There’s a scene where Fraser has to hug a girl who hired his services to have a dad at her school graduation. The camera stays still. He hugs her following the script. She cries for real. Fraser holds the embrace longer than contracted. The girl doesn’t know, but she doesn’t care either. You see Fraser processing that this fake affection is the closest thing to human connection he’s had in months. The film doesn’t cut. It forces you to stay in that uncomfortable, contractual, devastatingly necessary embrace for both of them. That scene sums up everything. The line between acting and feeling blurs when loneliness runs deep enough. Hikari doesn’t use dramatic music. Just silence and the breathing of two people pretending something they both need to be real. Especially when physical contact in Japan is almost nonexistent compared to Latin countries.

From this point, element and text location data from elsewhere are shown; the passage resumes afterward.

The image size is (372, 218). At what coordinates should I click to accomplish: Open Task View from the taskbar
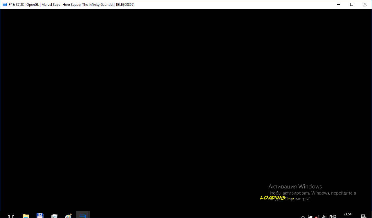(x=11, y=216)
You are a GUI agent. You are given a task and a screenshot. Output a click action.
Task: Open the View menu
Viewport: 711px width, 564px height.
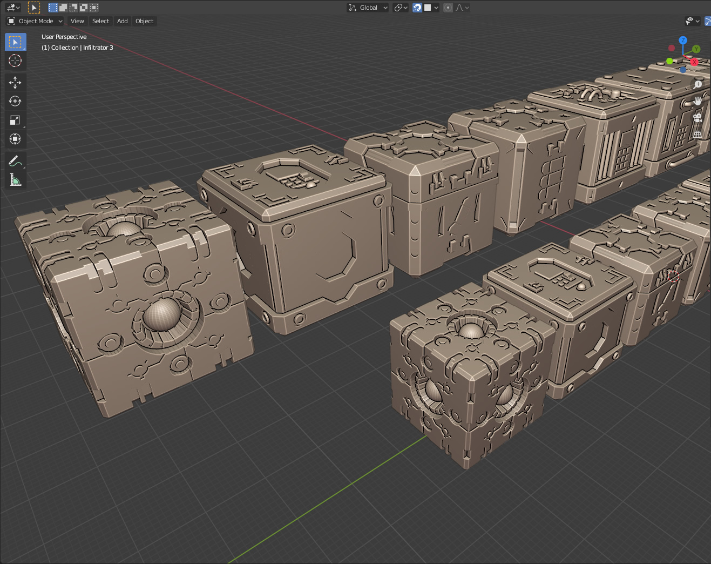click(77, 21)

Director Hikari stated in Toronto that “loneliness isn’t a Japanese problem, it’s a universal language we speak in cities.” She’s right. Rental Family works because it exposes something we all recognize. We live surrounded by people but connected to no one. Rental family agencies exist because filling a space at a social event still matters, even if the person filling it charges by the hour. The film connects to The Whale, where Fraser also played someone desperate for human connection. But here the hunger is different. It’s not redemption. It’s basic emotional survival. Phillip isn’t looking for forgiveness. He’s looking to feel like his presence matters, even if it’s in the life of a stranger who paid for it.

The film isn’t perfect. It has moments where it wants to say too much and ends up saying less. But Fraser holds every scene even when the script doesn’t give him much to work with. What’s interesting is the film never romanticizes the service. It doesn’t sell you the idea that these rented bonds turn into real love. It shows you transactions that, for a moment, feel like something more. And then the contract ends. Life goes on. Loneliness too.

Is it worth it? Yes, if you’ve ever paid for company of any kind and wondered whether that made you pathetic or human. Rental Family is for those who understand that urban loneliness isn’t cured with apps or therapy, but with physical presence, even if that presence has an hourly rate. It’s not for those looking for clear answers or comforting endings. The film doesn’t hug you. It shows you the hug, charges you to watch it, and lets you decide if it was worth it. It’s a release you can’t miss if you’ve ever pretended to be fine surrounded by people you don’t really know.